● **ASSIGNMENT**: An exact copy of the data is required. No picture may appear in it.

┄┄┄┄┄┄

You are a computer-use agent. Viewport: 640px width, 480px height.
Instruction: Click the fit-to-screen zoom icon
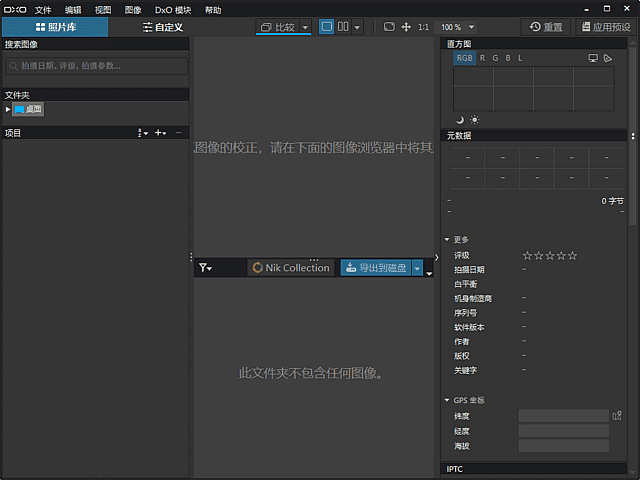[x=389, y=27]
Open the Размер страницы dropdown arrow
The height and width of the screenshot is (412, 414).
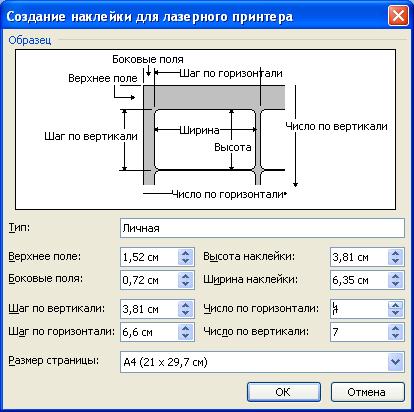tap(396, 362)
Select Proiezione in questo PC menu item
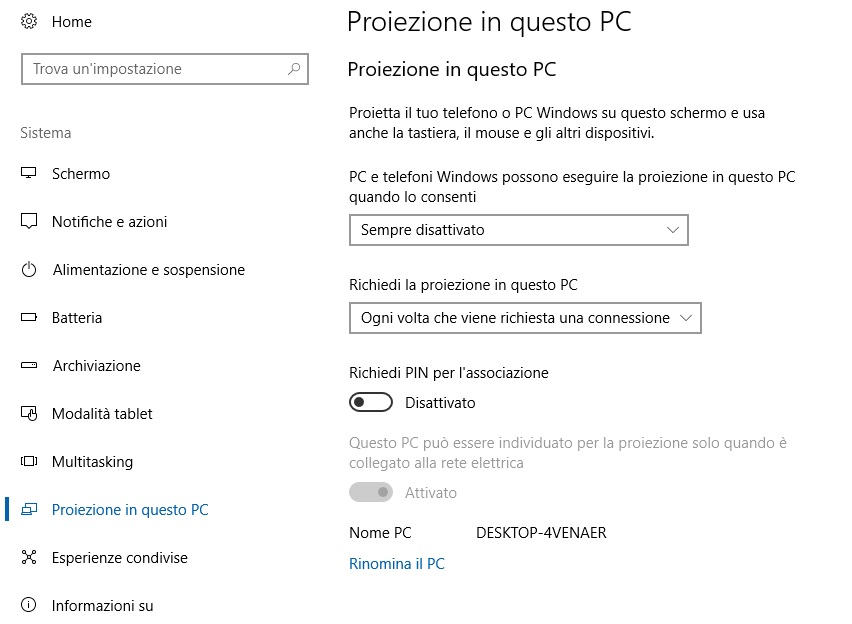Screen dimensions: 852x624 pyautogui.click(x=130, y=510)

┄┄┄┄┄┄

● **WRITTEN ANSWER**:
You are a computer-use agent. Viewport: 640px width, 480px height.
Instruction: Click the fit-to-screen zoom icon
[x=389, y=27]
Open the Размер страницы dropdown arrow
The height and width of the screenshot is (412, 414).
tap(396, 362)
Select Proiezione in questo PC menu item
Screen dimensions: 852x624 pyautogui.click(x=130, y=510)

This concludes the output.